Methods: In this retrospective review of a prospectively maintained database, 482 patients underwent TEVAR for TBAD or TAAs from 2018-2025. Of these patients, 85 (17.6%) had pre- and post-operative echocardiograms. Statistical analysis between groups was done with Student t-tests for continuous variables and a χ2 test for discrete variables.

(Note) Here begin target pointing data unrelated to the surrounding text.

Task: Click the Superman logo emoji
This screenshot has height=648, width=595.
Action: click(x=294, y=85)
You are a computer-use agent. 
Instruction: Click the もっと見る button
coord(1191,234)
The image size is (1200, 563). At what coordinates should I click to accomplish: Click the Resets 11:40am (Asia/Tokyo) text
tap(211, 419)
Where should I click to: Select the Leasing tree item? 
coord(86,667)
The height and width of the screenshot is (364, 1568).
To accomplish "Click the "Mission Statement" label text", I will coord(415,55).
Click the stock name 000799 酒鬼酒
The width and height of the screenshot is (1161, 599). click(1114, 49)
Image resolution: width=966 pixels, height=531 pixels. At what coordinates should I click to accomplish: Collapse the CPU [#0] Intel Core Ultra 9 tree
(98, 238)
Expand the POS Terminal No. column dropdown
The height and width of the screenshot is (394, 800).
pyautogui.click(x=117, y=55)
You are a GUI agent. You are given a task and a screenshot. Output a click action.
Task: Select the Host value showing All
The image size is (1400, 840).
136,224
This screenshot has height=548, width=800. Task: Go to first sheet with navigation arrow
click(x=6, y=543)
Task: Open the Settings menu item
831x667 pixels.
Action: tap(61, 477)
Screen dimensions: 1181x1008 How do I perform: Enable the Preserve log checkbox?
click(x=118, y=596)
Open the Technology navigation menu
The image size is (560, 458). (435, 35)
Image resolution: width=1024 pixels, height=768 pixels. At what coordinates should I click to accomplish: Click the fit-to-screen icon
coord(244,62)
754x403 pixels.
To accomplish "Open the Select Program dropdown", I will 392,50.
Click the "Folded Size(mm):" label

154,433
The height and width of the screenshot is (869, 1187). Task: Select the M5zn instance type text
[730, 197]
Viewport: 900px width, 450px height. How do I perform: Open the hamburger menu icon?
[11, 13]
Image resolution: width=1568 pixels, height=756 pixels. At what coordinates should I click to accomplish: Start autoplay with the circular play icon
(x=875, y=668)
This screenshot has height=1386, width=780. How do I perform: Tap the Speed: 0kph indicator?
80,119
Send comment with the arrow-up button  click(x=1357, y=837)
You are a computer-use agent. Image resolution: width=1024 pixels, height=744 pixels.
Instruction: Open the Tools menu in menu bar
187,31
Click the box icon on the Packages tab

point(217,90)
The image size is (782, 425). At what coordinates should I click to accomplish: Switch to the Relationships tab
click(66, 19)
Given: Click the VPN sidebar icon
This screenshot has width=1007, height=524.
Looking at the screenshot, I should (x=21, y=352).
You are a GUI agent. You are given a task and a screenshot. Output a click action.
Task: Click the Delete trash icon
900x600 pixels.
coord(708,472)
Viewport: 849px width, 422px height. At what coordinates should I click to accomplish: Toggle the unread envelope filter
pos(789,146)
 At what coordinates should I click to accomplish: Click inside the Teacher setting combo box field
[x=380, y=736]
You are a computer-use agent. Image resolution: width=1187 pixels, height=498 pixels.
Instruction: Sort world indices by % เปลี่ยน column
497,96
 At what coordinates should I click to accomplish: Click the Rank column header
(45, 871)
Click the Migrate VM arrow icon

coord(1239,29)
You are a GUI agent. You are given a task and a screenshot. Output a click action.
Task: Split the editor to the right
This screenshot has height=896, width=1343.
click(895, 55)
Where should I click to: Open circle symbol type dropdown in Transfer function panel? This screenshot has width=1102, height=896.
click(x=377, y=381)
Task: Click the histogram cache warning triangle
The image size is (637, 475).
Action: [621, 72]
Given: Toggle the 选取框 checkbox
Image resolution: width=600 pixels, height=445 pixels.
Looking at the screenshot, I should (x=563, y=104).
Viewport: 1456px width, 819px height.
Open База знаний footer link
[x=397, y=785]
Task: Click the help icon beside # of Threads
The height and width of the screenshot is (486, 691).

Results: 56 (65.9%) patients were male, 81 (95.3%) had hypertension, 46 (54.8%) had coronary artery disease, and 18 (21.2%) had congestive heart failure. Mean age was 65.7 +/- 14.3 years. The mean time from preoperative echocardiogram to TEVAR was 236 +/- 443 days, the mean time from TEVAR to postoperative echocardiogram was 552 +/- 531 days. The mean change in ejection fraction after TEVAR was -5.8% +/- 11.4% (p<0.001). 12 (14.2%) patients had new or increased left atrial dilation (p = 0.4), 18 (21.2%) had new or increased left ventricular hypertrophy (p = 0.3), and 48 (56.5%) had new or worsening diastolic dysfunction from preoperative to postoperative echocardiogram (p<0.001). There was no significant difference in change in ejection fraction for patients undergoing TEVAR for repair of an aneurysm compared to repair of a dissection (-6% vs -4.29%, p=0.3).
Conclusions: TEVAR is associated with decreased ejection fraction and increased diastolic dysfunction. This may be related to cardiac remodeling in the setting of reduced compliance of the implanted endograft compared to native aorta. Future development of endografts with increased compliance may mitigate cardiac remodeling after TEVAR.